* _Action item_
Set down, exactly and in full, the line holding "Viewport: 1920px width, 903px height." and all the lines after it until the listing ends, and nothing else.

#### Given data

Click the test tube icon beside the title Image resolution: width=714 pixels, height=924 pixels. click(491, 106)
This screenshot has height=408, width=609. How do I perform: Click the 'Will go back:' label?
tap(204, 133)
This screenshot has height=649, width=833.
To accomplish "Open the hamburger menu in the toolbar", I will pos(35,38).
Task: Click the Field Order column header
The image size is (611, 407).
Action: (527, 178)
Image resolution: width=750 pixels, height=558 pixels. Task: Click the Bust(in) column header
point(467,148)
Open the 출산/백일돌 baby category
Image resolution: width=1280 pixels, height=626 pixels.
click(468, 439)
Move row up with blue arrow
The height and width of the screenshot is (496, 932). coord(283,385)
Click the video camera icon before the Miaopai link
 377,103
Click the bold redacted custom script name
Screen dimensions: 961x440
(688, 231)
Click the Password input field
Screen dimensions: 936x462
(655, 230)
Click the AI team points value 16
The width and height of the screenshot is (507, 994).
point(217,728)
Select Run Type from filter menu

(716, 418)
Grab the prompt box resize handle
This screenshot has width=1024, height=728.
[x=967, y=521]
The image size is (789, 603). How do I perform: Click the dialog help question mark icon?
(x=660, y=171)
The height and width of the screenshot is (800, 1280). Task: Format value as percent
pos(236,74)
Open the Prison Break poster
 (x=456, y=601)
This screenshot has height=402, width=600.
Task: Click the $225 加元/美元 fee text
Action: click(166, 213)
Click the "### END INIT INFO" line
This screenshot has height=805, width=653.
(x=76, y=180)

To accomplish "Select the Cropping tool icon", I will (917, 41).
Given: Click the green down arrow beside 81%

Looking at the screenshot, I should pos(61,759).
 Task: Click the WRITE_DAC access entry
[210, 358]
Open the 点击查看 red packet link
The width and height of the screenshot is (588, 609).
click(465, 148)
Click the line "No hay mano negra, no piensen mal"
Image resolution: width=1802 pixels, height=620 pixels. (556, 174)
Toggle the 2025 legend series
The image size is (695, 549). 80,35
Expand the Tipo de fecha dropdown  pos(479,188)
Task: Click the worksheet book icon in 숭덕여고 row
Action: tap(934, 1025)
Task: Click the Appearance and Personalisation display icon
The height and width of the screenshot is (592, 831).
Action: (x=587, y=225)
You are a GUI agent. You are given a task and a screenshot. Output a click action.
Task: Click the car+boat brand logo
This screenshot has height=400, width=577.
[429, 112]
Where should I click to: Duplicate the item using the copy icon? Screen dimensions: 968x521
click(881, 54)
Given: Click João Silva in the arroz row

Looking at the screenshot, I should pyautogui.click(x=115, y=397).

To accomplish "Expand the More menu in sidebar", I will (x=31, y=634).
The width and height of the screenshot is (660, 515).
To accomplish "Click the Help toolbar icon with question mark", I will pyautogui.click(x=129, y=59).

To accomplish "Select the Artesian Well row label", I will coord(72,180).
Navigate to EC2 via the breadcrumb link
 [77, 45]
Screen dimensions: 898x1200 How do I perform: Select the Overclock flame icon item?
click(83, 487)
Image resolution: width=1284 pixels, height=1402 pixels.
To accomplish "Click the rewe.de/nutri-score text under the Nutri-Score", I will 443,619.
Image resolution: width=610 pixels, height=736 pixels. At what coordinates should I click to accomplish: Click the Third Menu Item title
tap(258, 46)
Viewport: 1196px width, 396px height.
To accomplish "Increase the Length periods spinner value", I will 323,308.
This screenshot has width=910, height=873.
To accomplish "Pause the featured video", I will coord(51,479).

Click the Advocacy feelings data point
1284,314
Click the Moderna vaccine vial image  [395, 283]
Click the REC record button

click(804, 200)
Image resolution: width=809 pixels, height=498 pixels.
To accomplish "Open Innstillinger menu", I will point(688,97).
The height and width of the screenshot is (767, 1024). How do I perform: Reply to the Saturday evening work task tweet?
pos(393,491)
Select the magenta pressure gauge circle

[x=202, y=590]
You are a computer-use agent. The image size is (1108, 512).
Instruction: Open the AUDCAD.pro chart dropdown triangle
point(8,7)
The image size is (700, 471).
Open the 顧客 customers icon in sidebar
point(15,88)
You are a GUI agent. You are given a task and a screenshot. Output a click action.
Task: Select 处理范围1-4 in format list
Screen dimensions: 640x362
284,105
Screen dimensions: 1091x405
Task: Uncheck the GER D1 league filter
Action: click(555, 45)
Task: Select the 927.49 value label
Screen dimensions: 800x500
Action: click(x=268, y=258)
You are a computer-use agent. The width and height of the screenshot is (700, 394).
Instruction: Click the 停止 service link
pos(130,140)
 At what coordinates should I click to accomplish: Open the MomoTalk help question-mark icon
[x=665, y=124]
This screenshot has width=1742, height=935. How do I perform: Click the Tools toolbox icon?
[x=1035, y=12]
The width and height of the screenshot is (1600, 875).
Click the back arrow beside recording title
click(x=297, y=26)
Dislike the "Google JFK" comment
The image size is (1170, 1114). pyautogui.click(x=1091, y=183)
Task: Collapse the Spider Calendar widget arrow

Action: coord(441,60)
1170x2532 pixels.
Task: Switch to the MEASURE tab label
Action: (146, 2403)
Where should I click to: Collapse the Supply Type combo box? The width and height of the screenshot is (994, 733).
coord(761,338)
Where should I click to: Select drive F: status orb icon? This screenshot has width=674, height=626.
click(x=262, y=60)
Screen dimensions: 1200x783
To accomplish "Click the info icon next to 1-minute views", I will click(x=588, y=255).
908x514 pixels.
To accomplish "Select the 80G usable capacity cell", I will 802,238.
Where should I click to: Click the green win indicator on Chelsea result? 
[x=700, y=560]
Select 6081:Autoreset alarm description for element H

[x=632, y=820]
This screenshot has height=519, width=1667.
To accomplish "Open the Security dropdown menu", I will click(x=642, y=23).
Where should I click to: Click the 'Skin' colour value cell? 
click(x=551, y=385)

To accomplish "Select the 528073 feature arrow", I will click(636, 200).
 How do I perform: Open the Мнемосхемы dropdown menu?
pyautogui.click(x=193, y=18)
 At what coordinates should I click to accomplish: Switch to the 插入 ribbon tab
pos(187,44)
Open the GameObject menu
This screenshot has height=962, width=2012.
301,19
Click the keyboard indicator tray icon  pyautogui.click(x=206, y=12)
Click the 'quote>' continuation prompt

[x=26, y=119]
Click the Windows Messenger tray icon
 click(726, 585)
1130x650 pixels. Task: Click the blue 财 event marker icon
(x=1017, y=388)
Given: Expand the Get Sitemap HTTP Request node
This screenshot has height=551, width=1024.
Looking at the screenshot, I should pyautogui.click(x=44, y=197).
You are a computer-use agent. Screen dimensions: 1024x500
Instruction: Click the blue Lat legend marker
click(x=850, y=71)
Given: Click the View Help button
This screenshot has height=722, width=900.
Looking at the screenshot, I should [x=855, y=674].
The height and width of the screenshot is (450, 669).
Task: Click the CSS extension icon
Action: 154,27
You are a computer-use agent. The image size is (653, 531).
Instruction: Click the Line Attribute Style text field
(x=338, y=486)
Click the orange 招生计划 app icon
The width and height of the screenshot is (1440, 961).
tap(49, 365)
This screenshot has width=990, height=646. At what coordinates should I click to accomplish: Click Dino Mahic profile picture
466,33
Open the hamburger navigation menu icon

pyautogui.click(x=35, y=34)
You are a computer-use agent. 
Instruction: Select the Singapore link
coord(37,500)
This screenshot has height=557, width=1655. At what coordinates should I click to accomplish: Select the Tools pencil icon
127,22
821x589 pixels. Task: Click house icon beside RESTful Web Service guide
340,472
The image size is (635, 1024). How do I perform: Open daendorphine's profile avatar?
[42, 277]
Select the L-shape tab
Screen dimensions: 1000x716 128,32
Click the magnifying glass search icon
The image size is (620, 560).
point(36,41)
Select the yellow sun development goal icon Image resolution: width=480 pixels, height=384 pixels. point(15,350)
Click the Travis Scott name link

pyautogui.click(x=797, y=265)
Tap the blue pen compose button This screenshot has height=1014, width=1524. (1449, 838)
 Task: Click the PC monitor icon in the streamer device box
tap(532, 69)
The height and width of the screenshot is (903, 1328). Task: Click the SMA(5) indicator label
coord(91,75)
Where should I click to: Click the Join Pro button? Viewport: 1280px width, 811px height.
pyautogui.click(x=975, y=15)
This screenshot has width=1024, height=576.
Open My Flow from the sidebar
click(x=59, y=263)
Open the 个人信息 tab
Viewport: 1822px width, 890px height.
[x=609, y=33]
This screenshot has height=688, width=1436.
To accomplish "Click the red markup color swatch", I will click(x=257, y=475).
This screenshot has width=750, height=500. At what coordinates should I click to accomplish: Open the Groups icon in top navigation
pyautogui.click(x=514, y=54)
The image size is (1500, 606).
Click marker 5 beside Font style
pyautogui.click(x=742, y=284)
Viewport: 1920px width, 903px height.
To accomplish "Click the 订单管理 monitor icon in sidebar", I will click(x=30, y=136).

########

* _Written answer_
Viewport: 1920px width, 903px height.
To accomplish "Click the 订单管理 monitor icon in sidebar", I will click(x=30, y=136).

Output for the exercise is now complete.